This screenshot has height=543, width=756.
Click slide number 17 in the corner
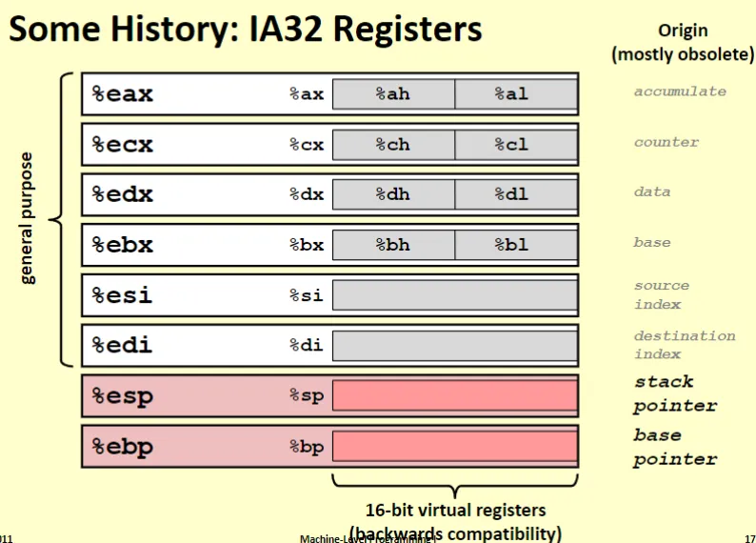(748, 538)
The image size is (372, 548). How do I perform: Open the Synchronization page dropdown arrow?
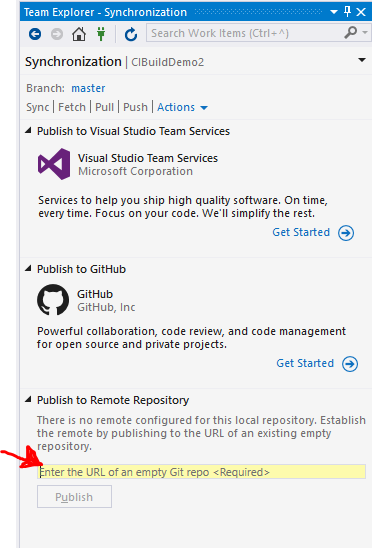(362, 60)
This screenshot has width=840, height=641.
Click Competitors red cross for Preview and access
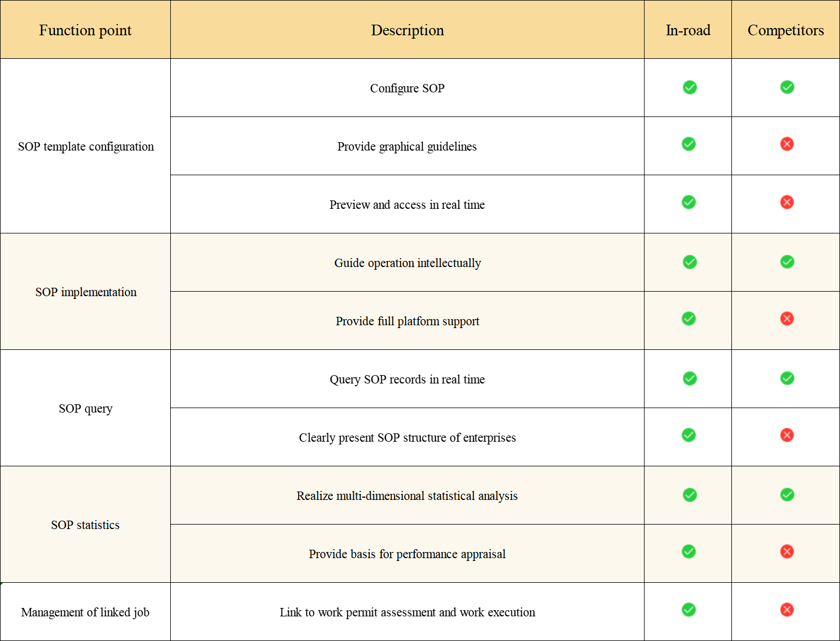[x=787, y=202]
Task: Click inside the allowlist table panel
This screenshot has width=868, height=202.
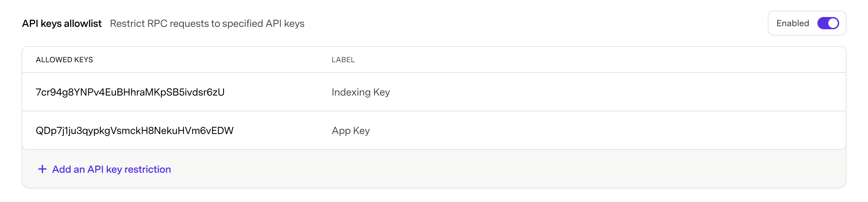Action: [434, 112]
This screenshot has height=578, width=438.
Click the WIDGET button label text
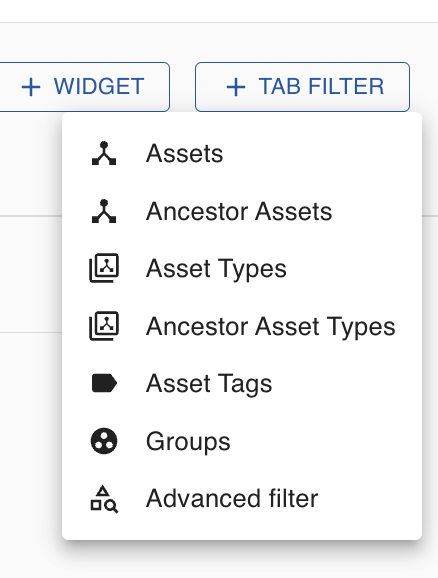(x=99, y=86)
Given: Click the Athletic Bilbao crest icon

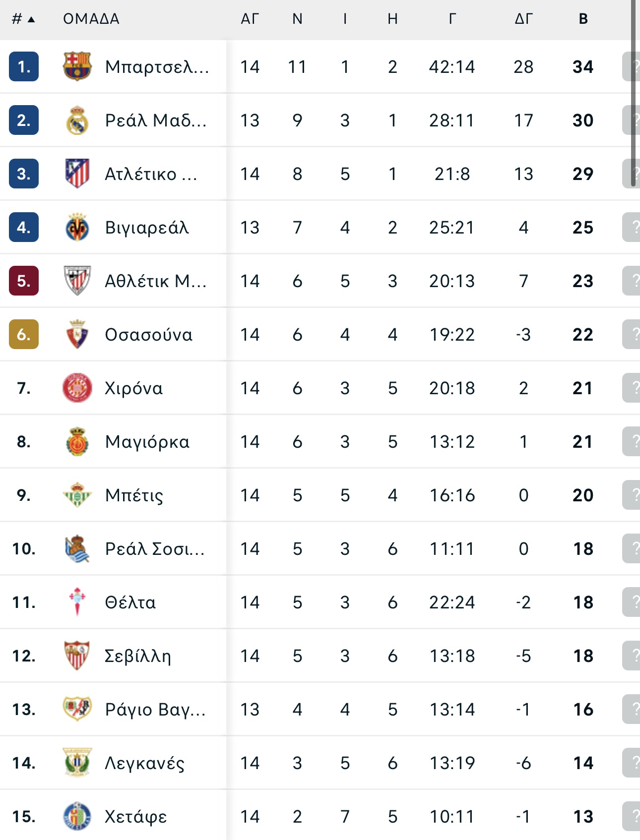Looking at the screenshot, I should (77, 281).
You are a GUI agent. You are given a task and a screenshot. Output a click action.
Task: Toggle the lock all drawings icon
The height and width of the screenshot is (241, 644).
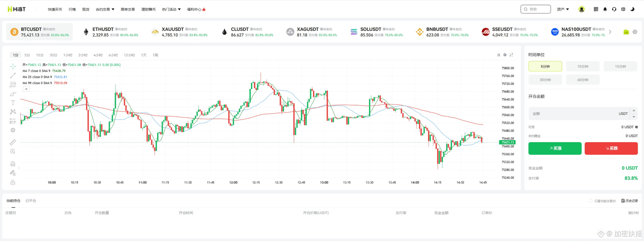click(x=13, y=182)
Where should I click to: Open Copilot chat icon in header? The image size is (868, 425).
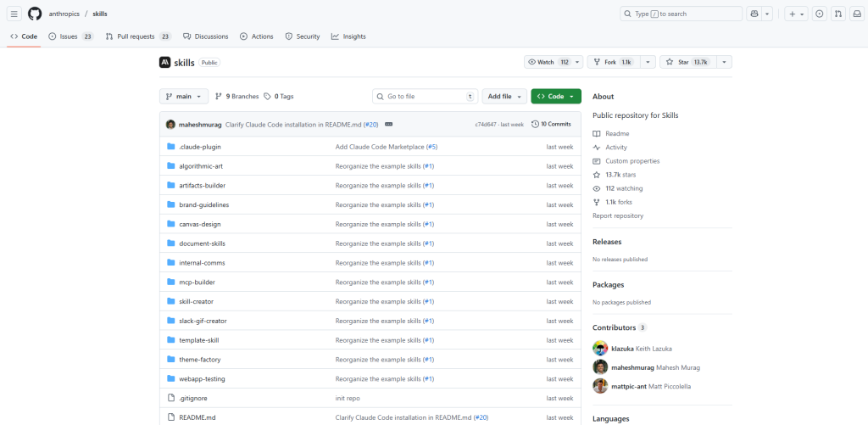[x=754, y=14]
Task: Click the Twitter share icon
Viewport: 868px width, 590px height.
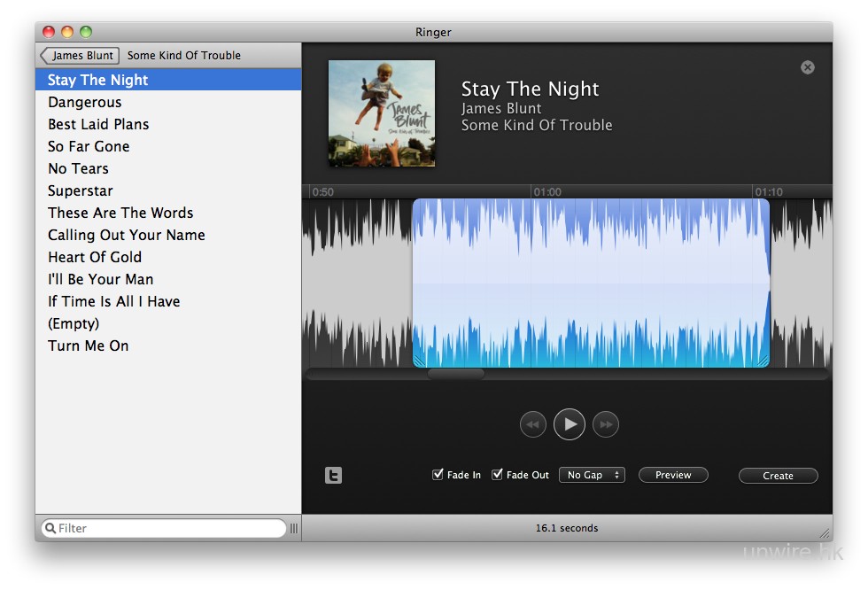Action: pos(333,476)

-------

▶ _Work to complete_: You are asked to reproduce each line above exactly, but to exclude the pictures.

▶ _Response_:
This screenshot has height=543, width=756.
Click slide number 17 in the corner
(748, 538)
The image size is (372, 548). How do I perform: Open the Synchronization page dropdown arrow?
(362, 60)
This screenshot has width=840, height=641.
Click Competitors red cross for Preview and access
[x=787, y=202]
Task: Click inside the allowlist table panel
This screenshot has width=868, height=202.
Action: [434, 112]
This screenshot has height=578, width=438.
Click the WIDGET button label text
(x=99, y=86)
Given: Click the Athletic Bilbao crest icon

Looking at the screenshot, I should (77, 281).
You are a GUI agent. You are given a task and a screenshot. Output a click action.
Task: Toggle the lock all drawings icon
The height and width of the screenshot is (241, 644).
click(x=13, y=182)
Where should I click to: Open Copilot chat icon in header? The image size is (868, 425).
[x=754, y=14]
Task: Click the Twitter share icon
Viewport: 868px width, 590px height.
Action: pos(333,476)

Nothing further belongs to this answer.